Retype the entries from the line containing "Where should I" through the last one, including both ends. Leave the pictures out of your answer.

Saved entries

+++

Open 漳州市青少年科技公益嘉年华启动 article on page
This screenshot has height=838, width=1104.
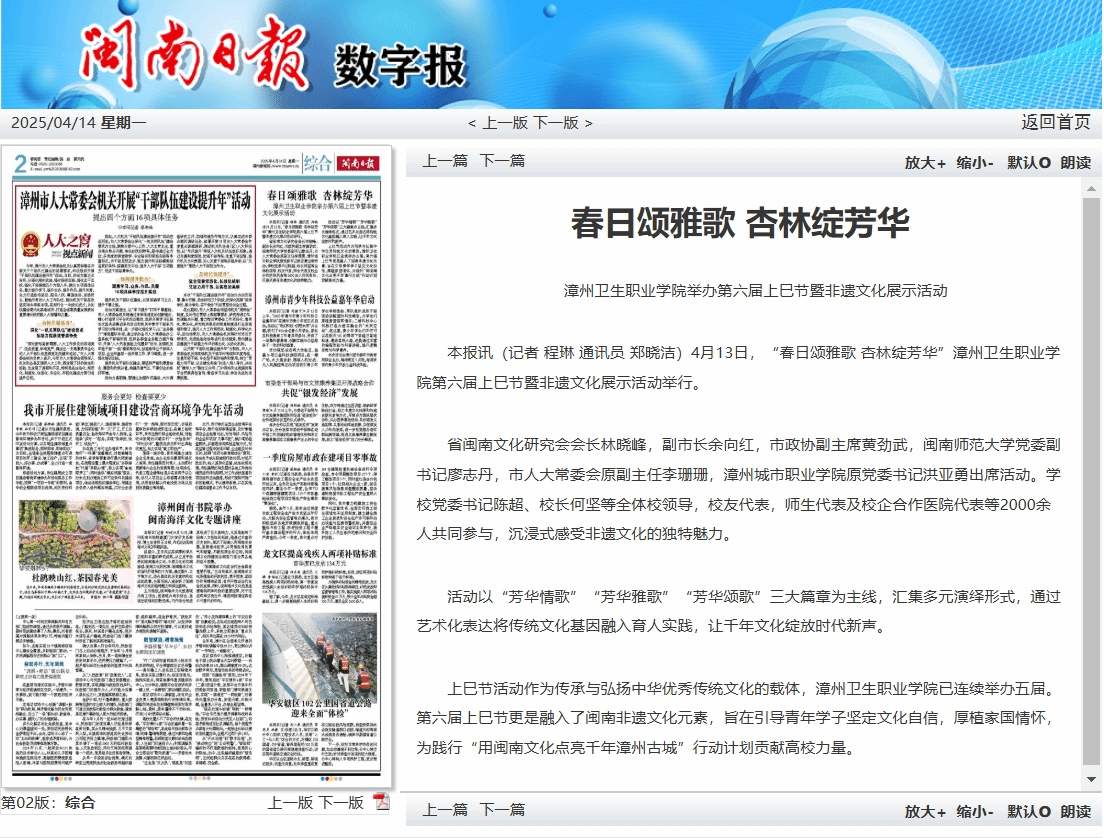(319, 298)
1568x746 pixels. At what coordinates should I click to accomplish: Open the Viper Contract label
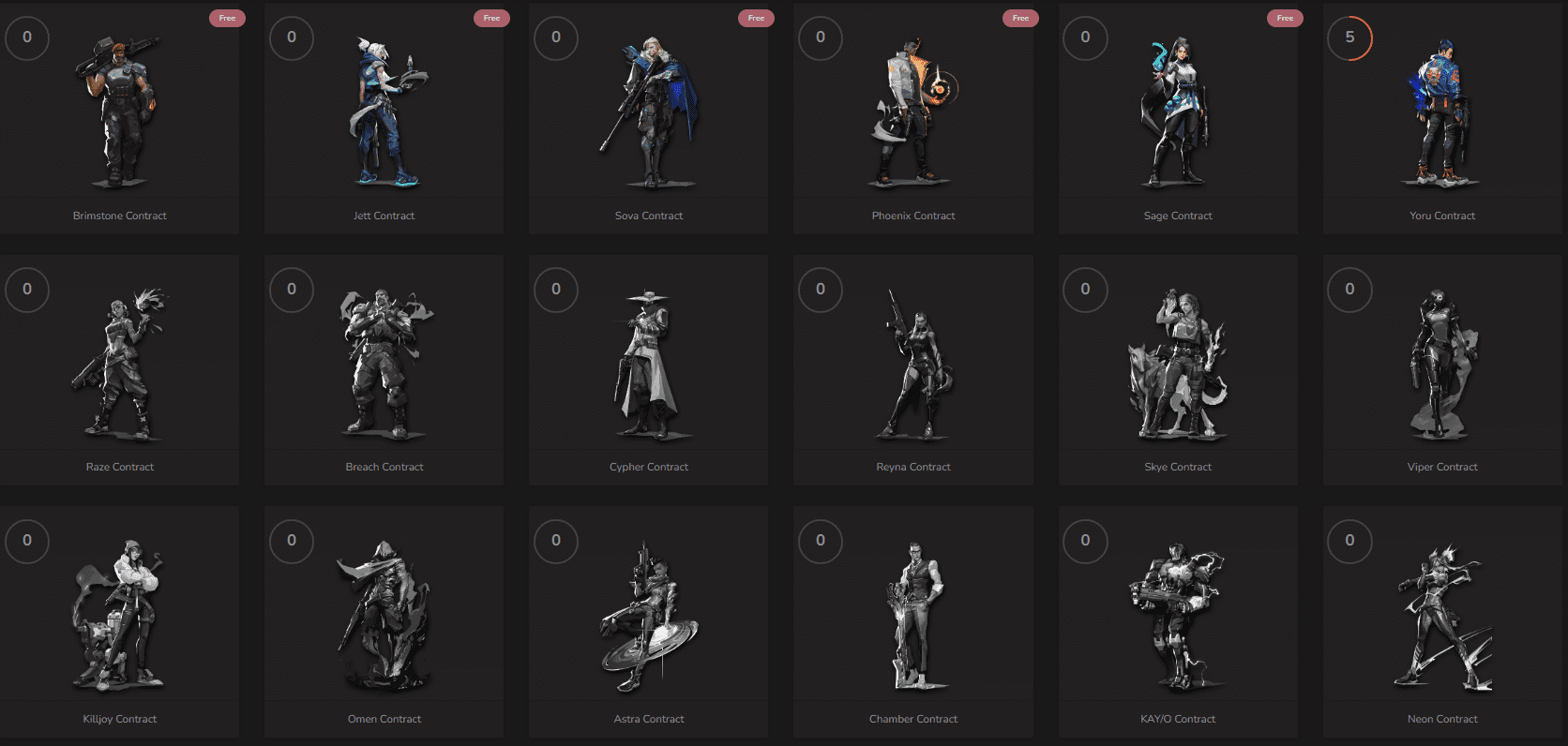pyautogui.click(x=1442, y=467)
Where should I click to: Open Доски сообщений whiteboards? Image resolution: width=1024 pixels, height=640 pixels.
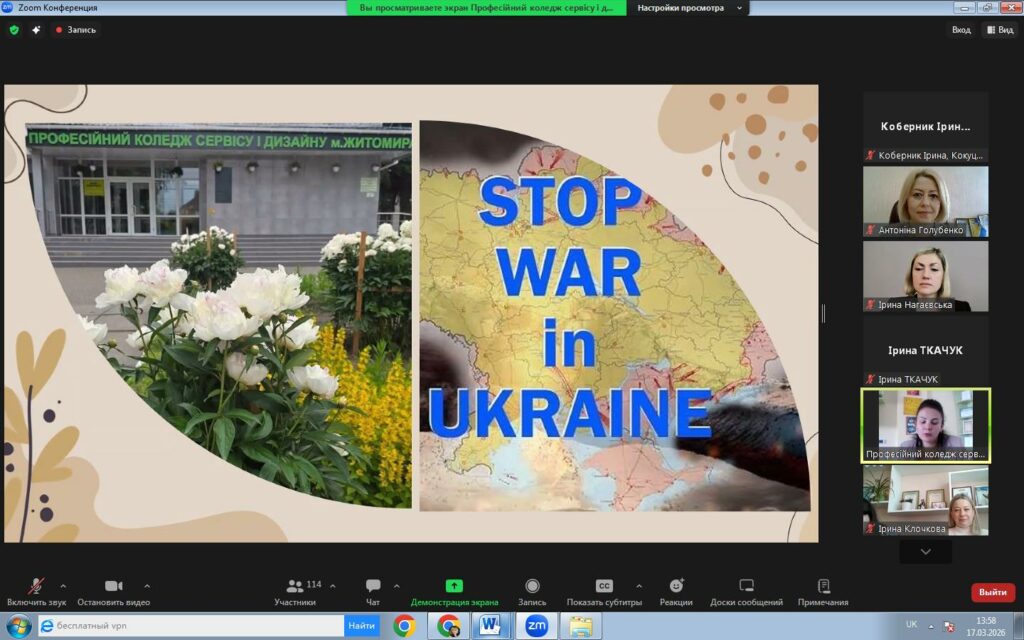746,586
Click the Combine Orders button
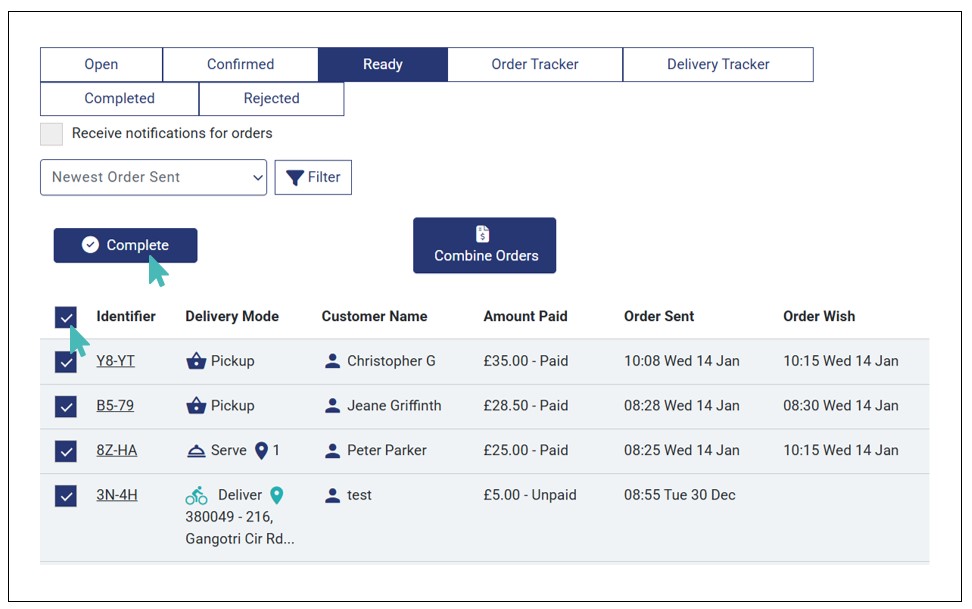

+++

| REPLY |
Where should I click to: Open Доски сообщений whiteboards? Image resolution: width=1024 pixels, height=640 pixels.
746,586
Click the Combine Orders button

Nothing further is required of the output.